_Задание_: В отрывке из воспоминаний замените «карнизы» на «выступы». Приведите фрагмент, начиная с «Из моего детства» и заканчивая «леса к кладбищу.».

_Текст для чтения_:
..............................

Мне так захотелось сразу поделиться этими весьма старыми открытиями, что я позвала Машу (Светы не было в Москве) и рассказала про Христа, как в детстве рассказывала дочкам сказки. А ведь эта сказка — из самых важных на свете.
Возникавшие позднее новые литературные увлечения становились ступенями переучивания. Постижением великой культуры. Истинно счастливыми оказались отношения со стихами Ахматовой и с прозой Булгакова и Платонова. Об Ахматовой рассказано в нашей совместной работе «Четверть века».
А некоторые, вероятно, очень важные встречи так и не состоялись, потому ли, что поздно, или по иным причинам, не знаю. Не вошли в меня книги М. Зощенко, хотя я к этому прилагала большие усилия; не вошел Андрей Белый (кроме мемуаров), как за много лет до того не вошел Фет…
1961–1964
16.
Страх
Так чего же я боялась в детстве? Ведь современный психоанализ учит: хочешь понять человека, хочешь понять его сегодняшние страхи — обратись к его детству, к детским подавленным комплексам, к детским страхам.
Из моего детства мне навстречу идет бездумно храбрая девочка.
Очень редко, выходя из дома, я останавливаюсь во дворе. И смотрю на те карнизы, по которым я лазала вслед за мальчишками, кое-как подвязав косы, чтобы не мешали. Мне неловко даже близким друзьям показать эти карнизы — подумают, что привираю, хвастаюсь. А между тем еще доживают век старушки, которые называли ту девочку «крышницей».
…Мне девять лет, мы живем в деревне Сенжары под Полтавой. За деревней дорога идет мимо леса к кладбищу.
Ребята спорят:
— Кому не слабо́ одному в полночь пройти на кладбище?
— Мне не слабо!
Сказано, и ходу назад нет. Надо положить камень на могилу. Утром проверят. Часов в одиннадцать я вылезаю из окна, наши все уже спят, иду, бегу по дороге на кладбище. Страшновато, мурлычу себе под нос песни, читаю стихи. Наверно, Некрасова, я тогда года три подряд читала Некрасова. Кладу камень и торжествующе возвращаюсь. Жду не дождусь утра. Жаль только, что «подвиг» был совершен перед самым отъездом в Москву, так что купаться в волнах славы мне пришлось не больше недели…
Другое лето, тридцатый год… Кисловодск. Мне двенадцать лет. И я знаю, что надо человеку для счастья — скакать на лошади. Наверно, это все от книг — Густав Эмар, Купер, «Герой нашего времени», джек-лондоновская Паола, маленькая хозяйка большого дома. Впрочем, здесь, в Кисловодске, я все время вижу и живых всадников.
Я отправляюсь в манеж.
— Сколько тебе лет?
— Пятнадцать, — не сморгнув глазом.
— Ну что ж, приму. Но ведь ты соврала. (Я заливаюсь краской, вот-вот заплачу.) Имей в виду, испугаешься — выгоню.

..............................

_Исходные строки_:
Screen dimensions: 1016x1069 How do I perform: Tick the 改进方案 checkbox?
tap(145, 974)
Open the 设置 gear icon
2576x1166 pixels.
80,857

..............................

_Ожидаемый ответ_:
Из моего детства мне навстречу идет бездумно храбрая девочка.
Очень редко, выходя из дома, я останавливаюсь во дворе. И смотрю на те выступы, по которым я лазала вслед за мальчишками, кое-как подвязав косы, чтобы не мешали. Мне неловко даже близким друзьям показать эти выступы — подумают, что привираю, хвастаюсь. А между тем еще доживают век старушки, которые называли ту девочку «крышницей».
…Мне девять лет, мы живем в деревне Сенжары под Полтавой. За деревней дорога идет мимо леса к кладбищу.